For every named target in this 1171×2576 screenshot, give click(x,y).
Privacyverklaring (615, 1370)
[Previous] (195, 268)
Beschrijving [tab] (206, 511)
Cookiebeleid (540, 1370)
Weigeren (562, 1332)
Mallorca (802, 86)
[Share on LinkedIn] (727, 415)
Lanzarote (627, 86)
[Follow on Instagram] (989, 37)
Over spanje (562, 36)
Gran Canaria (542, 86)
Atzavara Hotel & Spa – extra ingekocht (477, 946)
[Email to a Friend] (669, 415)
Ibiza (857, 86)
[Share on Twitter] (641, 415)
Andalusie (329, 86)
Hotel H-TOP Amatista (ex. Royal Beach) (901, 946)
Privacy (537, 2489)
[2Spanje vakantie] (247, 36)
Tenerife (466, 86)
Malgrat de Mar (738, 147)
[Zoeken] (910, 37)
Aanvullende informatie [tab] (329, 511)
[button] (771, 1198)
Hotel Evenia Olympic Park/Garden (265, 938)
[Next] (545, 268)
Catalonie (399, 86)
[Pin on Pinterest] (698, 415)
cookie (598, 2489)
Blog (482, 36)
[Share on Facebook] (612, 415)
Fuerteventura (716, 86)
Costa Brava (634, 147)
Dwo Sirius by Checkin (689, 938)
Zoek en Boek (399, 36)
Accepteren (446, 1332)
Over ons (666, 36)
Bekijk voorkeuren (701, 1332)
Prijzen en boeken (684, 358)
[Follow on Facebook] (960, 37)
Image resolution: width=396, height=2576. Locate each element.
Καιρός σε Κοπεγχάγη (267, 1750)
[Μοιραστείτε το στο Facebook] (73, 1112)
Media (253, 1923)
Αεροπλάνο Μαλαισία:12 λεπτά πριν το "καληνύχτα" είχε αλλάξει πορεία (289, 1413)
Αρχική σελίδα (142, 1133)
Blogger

○ ○ ○

### WHAT TO DO
Report the number of lines above holding "Facebook", and only that.

### RESULT OF THE EXERCISE
3